Муж подруги важно кивнул и обернулся, чтобы позвать официанта и потребовать еще шампанского. Но вдруг вскочил с места и со словами: «Сендер!» – бросился к молодому человеку – безукоризненно одетому, невысокому, но отлично сложенному. Правильные черты лица, хорошо очерченные губы и темно-карие глаза делали его очень привлекательным.
Сендер обнялся со старым приятелем, представился дамам, поклонился и присел за стол.
– Жарко, – начал он разговор.
– Жарко – это если бегать по всем павильонам, а если пить холодное шампанское, то можно пережить, – улыбнулась Элоиза и посмотрела в его глаза.

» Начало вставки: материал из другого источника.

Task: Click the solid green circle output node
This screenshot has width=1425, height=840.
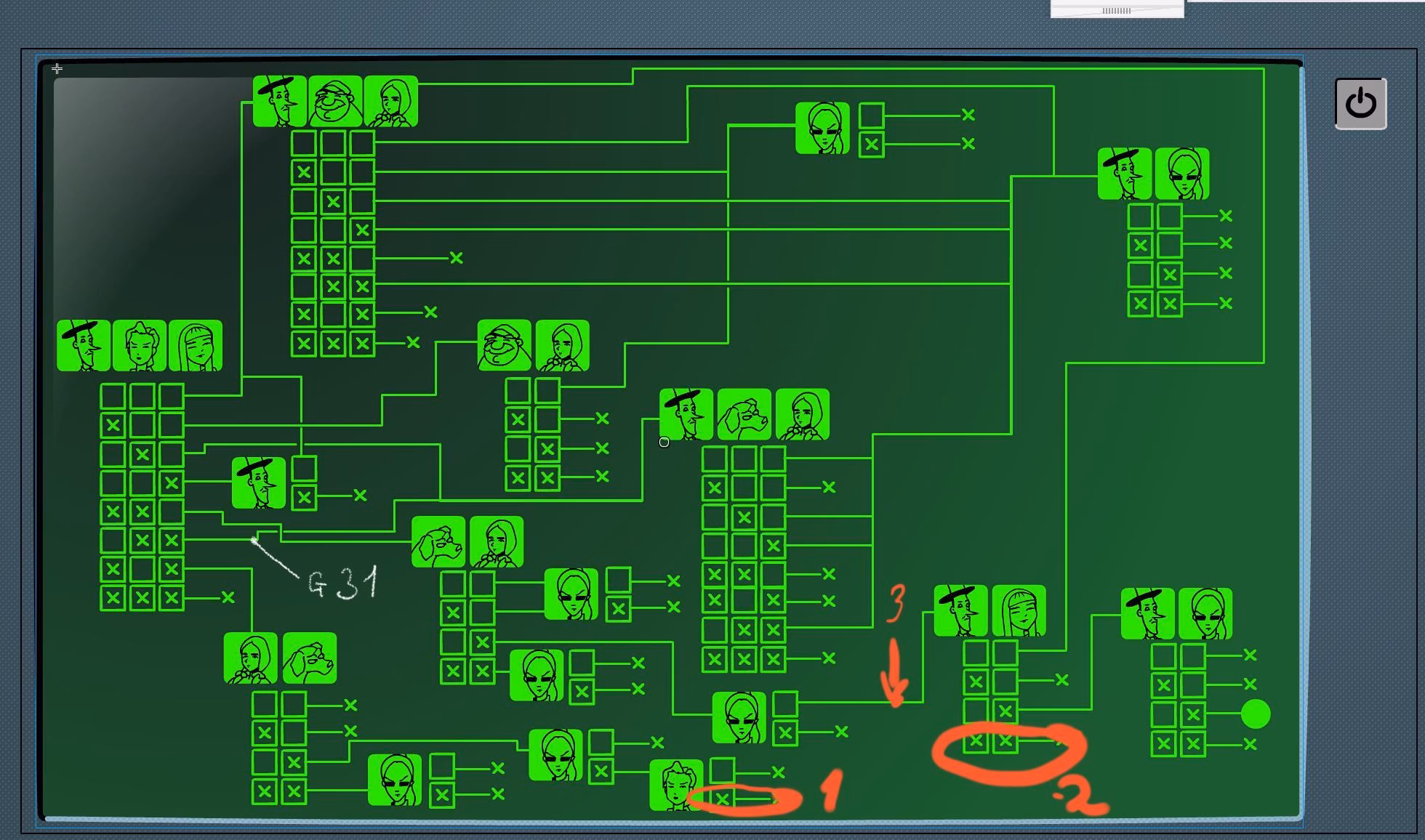Action: coord(1256,714)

И тут же отвела взгляд, хотя никогда особой робостью не отличалась. Но ей показалось… Нет, ей не могло показаться. Она их узнала – сразу, в одну сотую доли секунды – и эти глаза, и их выражение, одновременно ласковое и требовательное. Именно этот взгляд вчера сбил ее с толку и чуть не сорвал концерт. Когда она в перерыве между исполнением посмотрела в зал, то столкнулась именно с этим взглядом. Руки тут же забыли ноты. И только силой воли она сумела подчинить их себе. Но концерт получился неудачный. Публика этого не заметила, но Элоиза знала цену своему выступлению – ведь играя, она думала о двух вещах: как бы доиграть до конца и не сбиться и будет ли человек с «этим» взглядом ждать ее после концерта с букетом.
Она доиграла «Серенаду» Шуберта, больше ни разу не сбившись. А когда вернулась в гримерную, то застала там только лучшую подругу Гражину и ее мужа Эдуарда.

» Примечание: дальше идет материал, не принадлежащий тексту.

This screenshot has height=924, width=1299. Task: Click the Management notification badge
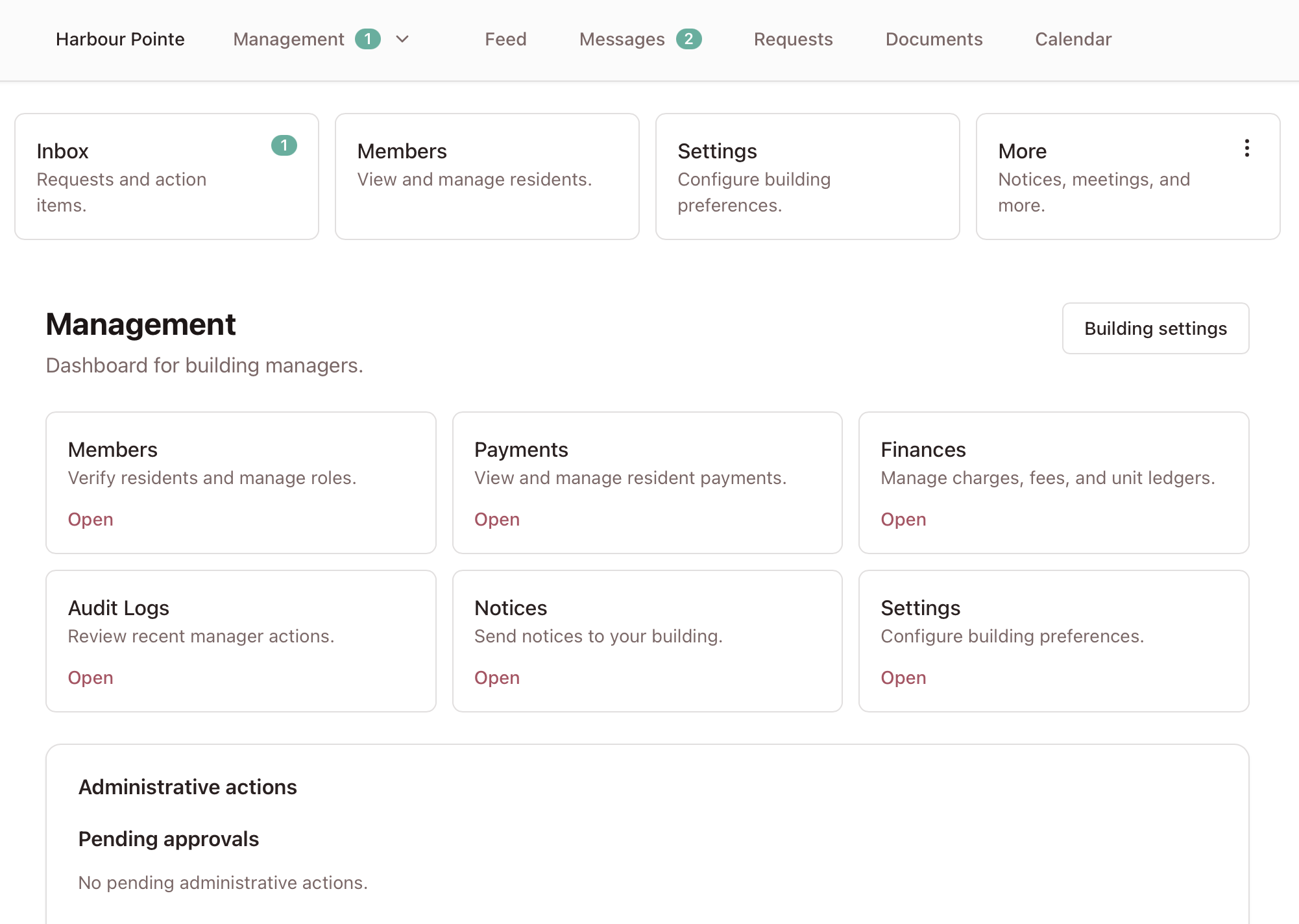click(369, 39)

Элоиза рассердилась на себя – ведь это было ее требование к администрации: ни под каким видом не пускать к ней посторонних. Только близких друзей. В число которых входил и Ромунас, который два последних года не желал быть только другом детства. И Элоиза в душе была уверена, что рано или поздно станет его женой. Когда немного постареет и успокоится.
– Я расстроен, – вздохнул Сендер.
– Что такое? Ты не нашел на выставке ничего интересного для своей фабрики? Странно, в Париже можно воровать идеи для текстиля на каждом шагу, – иронично ухмыльнулся Ромунас, по привычке подтрунивая над старым товарищем по детским играм.
Они очень дружили, когда жили в Вильно. А потом Сендер с отцом уехали в Мемель.